04.05.13  Von Nicole Buesing und Heiko Klaas


Labyrinth mit Duftstationen: In den komplett umgebauten Räumen des Hamburger Kunstvereins entführt der Berliner Aktions- und Installationskünstler John Bock in ein alle Sinne herausforderndes Environment. 

Hamburg. Klaustrophobiker, Geruchsempfindliche und Rationalisten aufgepasst: In dem stark aromatisierten Gängelabyrinth, das der 1965 im schleswig-holsteinischen Gribbohm geborene Berliner Aktions- und Installationskünstler John Bock jetzt in den Räumen des Hamburger Kunstvereins aufgebaut hat, gibt es kein Entkommen vor merkwürdigen Gerüchen, engen Korridoren, kaltem Neonlicht und absurden Arrangements aus banalen Alltagsgegenständen.

John Bock: Porträt John Bock, Foto: Heiko Klaas

John Bock: Schlange vor dem Aufzug während der Eröffnung, Foto: Heiko Klaas

„Der Pappenheimer“ nennt John Bock, der vielen noch als dauerperformender Bühnenberserker während der Documenta 11 im Jahr 2002 in Erinnerung geblieben sein dürfte, seine begehbare Installation mit Einbahnstraßencharakter. Die Anspielung auf den berühmten Ausspruch „Daran erkenn‘ ich meine Pappenheimer“ aus Schillers Drama „Wallensteins Tod“ ist dabei nicht allzu wörtlich zu nehmen. Bock, ein Meister der absurden Wort- und Bedeutungs-verdrehungen, nimmt gängige Ausdrücke und Redewendungen gern wörtlich und überführt sie in groteske, bühnenartige Settings. Sein „Pappenheimer“, das ist die unvollendete Steinskulptur eines anonym bleibenden anderen Künstlers, die Bock, der seit 2004 an der Karlsruher Kunstakademie eine Bildhauerklasse leitet, in einer Abstellkammer der Hochschule entdeckte.
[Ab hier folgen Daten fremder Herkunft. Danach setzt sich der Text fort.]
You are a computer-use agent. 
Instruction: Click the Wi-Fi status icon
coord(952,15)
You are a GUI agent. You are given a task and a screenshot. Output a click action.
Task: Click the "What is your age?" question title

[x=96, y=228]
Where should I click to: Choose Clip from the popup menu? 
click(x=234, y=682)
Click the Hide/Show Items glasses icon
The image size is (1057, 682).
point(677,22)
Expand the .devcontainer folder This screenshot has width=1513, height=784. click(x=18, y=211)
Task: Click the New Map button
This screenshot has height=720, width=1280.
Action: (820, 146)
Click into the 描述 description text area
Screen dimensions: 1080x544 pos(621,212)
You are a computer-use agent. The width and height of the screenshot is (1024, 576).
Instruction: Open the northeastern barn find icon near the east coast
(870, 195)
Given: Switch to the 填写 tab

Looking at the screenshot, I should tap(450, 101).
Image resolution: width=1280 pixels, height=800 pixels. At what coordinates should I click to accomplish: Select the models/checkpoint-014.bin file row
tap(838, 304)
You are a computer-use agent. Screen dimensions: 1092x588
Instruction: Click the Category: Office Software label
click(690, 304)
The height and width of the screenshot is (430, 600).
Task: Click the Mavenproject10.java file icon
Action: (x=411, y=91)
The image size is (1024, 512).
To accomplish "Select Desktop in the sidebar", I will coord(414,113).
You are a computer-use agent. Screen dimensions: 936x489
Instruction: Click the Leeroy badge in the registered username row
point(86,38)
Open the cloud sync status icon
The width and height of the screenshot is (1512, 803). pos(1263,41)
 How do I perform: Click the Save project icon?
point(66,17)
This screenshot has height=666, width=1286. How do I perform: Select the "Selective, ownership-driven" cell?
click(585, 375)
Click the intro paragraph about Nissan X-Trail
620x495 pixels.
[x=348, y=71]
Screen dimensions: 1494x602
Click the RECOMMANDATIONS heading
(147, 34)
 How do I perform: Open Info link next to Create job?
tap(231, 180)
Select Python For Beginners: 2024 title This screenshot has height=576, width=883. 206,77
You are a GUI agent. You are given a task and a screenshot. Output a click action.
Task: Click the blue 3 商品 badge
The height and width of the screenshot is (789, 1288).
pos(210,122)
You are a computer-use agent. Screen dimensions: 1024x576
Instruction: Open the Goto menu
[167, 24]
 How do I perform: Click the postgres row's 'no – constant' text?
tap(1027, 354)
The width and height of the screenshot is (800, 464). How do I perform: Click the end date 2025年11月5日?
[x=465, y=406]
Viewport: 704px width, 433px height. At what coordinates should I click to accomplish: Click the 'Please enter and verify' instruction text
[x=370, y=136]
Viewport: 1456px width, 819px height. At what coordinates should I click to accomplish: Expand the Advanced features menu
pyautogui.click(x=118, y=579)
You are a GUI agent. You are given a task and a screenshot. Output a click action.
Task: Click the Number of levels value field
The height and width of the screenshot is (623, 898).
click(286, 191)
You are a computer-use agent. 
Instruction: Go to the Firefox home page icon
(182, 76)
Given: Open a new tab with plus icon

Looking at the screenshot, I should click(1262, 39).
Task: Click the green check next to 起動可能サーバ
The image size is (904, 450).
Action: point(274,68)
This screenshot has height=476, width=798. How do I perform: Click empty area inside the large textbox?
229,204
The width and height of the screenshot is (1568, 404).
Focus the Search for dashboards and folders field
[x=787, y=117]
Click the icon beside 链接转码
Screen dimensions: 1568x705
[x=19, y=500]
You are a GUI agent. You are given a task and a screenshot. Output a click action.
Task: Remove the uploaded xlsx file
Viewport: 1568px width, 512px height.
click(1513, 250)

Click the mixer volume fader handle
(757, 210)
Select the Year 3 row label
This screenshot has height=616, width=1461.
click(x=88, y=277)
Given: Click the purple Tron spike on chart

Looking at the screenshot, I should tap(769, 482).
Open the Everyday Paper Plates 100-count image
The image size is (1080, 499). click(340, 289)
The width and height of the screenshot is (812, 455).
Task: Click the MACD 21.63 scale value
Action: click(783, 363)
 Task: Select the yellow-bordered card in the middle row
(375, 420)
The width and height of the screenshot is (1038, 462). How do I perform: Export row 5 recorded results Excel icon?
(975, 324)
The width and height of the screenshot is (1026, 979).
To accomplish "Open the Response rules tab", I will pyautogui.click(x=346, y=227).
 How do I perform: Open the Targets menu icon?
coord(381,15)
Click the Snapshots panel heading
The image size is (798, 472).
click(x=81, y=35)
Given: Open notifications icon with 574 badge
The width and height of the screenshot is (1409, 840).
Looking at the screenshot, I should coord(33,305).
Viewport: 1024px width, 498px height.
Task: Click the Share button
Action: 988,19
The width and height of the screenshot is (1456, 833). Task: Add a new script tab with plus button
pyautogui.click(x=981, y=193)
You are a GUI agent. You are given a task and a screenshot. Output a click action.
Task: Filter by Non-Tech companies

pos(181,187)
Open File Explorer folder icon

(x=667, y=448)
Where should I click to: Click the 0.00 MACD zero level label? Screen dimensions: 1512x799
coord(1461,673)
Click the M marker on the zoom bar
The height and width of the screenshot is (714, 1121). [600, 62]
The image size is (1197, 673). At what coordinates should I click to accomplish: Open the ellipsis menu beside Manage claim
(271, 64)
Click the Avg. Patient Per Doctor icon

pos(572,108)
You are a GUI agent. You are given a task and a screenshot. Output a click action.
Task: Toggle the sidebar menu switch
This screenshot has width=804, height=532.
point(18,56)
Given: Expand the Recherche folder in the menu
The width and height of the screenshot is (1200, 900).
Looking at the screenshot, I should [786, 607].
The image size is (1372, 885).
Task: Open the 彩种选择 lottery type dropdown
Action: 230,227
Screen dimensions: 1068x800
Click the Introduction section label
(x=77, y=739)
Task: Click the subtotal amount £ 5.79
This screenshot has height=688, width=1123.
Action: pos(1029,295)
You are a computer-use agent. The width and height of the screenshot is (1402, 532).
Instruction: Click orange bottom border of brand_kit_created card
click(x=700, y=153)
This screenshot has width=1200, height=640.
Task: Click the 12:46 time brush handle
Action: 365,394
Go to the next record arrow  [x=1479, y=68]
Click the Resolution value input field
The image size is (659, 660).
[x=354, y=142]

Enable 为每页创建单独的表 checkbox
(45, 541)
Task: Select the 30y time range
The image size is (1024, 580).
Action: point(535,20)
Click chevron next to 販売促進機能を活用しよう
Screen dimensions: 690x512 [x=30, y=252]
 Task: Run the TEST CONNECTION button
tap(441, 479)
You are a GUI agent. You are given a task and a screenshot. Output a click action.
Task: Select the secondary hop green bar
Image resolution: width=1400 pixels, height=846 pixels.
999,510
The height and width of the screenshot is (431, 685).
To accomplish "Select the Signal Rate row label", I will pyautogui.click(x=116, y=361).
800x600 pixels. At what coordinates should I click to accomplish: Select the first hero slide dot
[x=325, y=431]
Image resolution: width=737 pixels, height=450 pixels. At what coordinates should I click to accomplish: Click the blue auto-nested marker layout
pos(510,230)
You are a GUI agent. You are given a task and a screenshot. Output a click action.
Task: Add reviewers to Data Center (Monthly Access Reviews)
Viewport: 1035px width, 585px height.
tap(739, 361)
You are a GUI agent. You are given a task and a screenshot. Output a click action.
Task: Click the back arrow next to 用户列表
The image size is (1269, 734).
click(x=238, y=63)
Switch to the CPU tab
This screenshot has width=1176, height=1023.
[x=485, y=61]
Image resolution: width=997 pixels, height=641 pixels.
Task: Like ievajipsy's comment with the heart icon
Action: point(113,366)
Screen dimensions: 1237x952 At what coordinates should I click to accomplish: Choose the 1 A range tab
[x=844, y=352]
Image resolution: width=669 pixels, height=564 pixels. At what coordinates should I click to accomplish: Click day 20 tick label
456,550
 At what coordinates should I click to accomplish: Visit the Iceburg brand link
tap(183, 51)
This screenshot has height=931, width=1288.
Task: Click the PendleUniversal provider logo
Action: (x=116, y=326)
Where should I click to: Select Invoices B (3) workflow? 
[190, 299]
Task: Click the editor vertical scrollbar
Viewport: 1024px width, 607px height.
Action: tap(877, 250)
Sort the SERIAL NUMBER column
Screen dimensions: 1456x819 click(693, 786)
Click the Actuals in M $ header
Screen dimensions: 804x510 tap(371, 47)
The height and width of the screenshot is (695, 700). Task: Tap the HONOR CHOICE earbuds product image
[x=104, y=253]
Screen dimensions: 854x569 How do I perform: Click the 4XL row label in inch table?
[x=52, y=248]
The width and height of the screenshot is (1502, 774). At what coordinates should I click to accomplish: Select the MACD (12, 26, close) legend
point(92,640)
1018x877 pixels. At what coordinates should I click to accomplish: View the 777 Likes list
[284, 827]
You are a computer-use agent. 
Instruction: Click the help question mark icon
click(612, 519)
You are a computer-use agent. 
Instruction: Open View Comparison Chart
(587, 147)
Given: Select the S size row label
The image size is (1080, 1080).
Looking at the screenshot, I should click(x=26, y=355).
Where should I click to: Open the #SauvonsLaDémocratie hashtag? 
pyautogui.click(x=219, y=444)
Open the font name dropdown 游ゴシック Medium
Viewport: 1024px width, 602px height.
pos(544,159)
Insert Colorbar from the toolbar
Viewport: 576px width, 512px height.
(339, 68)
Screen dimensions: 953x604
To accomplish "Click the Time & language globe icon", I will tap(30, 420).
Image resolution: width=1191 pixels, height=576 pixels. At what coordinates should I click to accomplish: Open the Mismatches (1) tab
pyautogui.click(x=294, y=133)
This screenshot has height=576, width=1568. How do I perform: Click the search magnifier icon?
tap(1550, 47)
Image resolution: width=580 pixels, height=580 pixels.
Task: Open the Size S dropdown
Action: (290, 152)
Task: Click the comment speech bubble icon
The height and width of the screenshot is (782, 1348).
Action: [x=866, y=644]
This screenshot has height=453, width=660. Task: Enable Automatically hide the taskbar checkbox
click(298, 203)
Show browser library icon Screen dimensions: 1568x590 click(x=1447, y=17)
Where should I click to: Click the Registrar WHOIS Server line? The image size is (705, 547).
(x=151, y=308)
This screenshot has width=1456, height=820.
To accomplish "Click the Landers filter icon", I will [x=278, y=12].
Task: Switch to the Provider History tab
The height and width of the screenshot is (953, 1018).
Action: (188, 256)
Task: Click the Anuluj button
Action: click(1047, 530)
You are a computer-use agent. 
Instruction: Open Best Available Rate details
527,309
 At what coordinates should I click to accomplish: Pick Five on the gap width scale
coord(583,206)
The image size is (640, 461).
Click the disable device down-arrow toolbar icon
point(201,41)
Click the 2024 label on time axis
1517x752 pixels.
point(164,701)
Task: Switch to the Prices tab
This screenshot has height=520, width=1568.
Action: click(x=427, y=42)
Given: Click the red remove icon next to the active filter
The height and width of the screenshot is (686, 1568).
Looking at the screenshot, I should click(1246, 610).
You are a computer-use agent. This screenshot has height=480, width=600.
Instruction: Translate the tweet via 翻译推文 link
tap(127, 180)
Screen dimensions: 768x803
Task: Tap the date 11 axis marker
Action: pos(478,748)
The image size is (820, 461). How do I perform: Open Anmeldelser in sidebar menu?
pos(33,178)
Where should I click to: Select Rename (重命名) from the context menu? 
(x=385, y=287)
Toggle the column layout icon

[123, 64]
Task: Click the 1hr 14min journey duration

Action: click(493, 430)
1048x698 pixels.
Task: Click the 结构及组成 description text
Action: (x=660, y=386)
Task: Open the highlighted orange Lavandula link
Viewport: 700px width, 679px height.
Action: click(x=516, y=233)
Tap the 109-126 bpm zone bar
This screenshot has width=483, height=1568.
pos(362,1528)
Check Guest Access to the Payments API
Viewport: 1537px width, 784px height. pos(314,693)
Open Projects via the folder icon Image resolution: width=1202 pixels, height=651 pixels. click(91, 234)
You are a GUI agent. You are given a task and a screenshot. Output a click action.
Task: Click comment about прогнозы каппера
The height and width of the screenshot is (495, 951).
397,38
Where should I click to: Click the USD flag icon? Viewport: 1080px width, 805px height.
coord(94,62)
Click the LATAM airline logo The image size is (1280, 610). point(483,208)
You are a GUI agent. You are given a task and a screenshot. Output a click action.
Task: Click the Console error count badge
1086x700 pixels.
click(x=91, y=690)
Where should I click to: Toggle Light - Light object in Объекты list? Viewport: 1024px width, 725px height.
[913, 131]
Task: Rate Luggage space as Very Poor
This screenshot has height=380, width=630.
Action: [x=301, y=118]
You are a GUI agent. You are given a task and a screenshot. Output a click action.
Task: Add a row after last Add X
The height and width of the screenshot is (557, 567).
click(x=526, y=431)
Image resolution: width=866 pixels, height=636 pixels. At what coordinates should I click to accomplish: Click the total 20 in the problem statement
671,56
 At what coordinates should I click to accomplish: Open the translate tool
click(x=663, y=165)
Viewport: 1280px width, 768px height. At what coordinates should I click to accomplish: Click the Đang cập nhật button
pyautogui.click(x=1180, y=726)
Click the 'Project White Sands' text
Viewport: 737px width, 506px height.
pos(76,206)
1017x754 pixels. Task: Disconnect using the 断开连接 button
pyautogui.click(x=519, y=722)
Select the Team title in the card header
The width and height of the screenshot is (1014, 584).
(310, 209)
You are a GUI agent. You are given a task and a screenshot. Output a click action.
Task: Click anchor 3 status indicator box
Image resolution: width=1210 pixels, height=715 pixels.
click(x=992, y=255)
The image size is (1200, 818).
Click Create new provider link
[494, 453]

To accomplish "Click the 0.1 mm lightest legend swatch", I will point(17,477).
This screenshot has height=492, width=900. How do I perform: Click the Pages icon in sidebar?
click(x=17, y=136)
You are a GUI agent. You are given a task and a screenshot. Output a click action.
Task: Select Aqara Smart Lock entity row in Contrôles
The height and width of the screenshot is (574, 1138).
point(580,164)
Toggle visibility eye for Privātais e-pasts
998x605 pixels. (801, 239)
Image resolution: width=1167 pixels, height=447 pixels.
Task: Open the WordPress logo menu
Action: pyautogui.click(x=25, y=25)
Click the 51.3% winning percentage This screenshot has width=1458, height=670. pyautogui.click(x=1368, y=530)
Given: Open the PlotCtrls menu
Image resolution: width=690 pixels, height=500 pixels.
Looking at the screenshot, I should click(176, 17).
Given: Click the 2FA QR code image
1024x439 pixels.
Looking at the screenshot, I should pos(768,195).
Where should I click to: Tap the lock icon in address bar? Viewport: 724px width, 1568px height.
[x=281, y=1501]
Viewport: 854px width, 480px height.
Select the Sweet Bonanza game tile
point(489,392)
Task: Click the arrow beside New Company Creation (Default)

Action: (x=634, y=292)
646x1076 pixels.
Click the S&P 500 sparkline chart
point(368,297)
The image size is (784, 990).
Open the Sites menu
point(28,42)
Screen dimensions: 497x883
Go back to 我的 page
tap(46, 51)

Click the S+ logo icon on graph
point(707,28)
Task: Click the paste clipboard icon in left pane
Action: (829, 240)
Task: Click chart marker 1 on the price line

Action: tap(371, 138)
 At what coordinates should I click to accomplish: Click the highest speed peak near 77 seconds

Zum „Pappenheimer“ wird er durch einen simplen Kunstgriff: Bock steckt den Kopf der Figur ganz einfach in einen gebrauchten Pappkarton. Der wiederum ist ausgestattet mit bunt leuchtenden Miniaturtheaterscheinwerfern und einer Videokamera, die technisch eher bescheidene Live-Bilder auf einen im späteren Verlauf des Parcours aufgebauten Monitor überträgt.

John Bock, Der Pappenheimer, 2013 Installationsansicht / Installation view, Kunstverein Hamburg 2013 Foto / Photo: Fred Dott / Kunstverein Hamburg Courtesy Anton Kern Gallery, New York

Doch der Reihe nach: Erst nachdem er einen juristisch hieb- und stichfesten Haftungssauschluss unterzeichnet hat, darf sich der Ausstellungsbesucher zusammen mit maximal neun anderen in den Aufzug begeben und in den ersten Stock des Kunstvereins fahren. Oben angekommen, wird er in einen achtzig Zentimeter breiten, weißen Tunnel mit aseptischer Neonbeleuchtung geleitet. Durch sogenannte  Metzgervorhänge aus transparenten PVC-Lamellen hindurch betritt er die einzelnen Räume der Installation. Den Auftakt bildet ein Duftraum. Bock konfrontiert den Betrachter mit zwei blauen Chemiefässern hinter einer Plexisglassscheibe. Über ein einfaches Schlauchsystem strömen die Gerüche von Maissilage und Weichspüler in den leeren Raum. Die Aromen von Massentierhaltung und übertriebener Wäschepflege – beide ökologisch eher bedenklich – verschmelzen zu einem unangenehmen Amalgam, das den Besucher rasch zum Weitergehen animiert. Auf dem rund siebzig Meter langen Parcours, der das gesamte Obergeschoss umfasst, gibt es schließlich noch mehr zu entdecken.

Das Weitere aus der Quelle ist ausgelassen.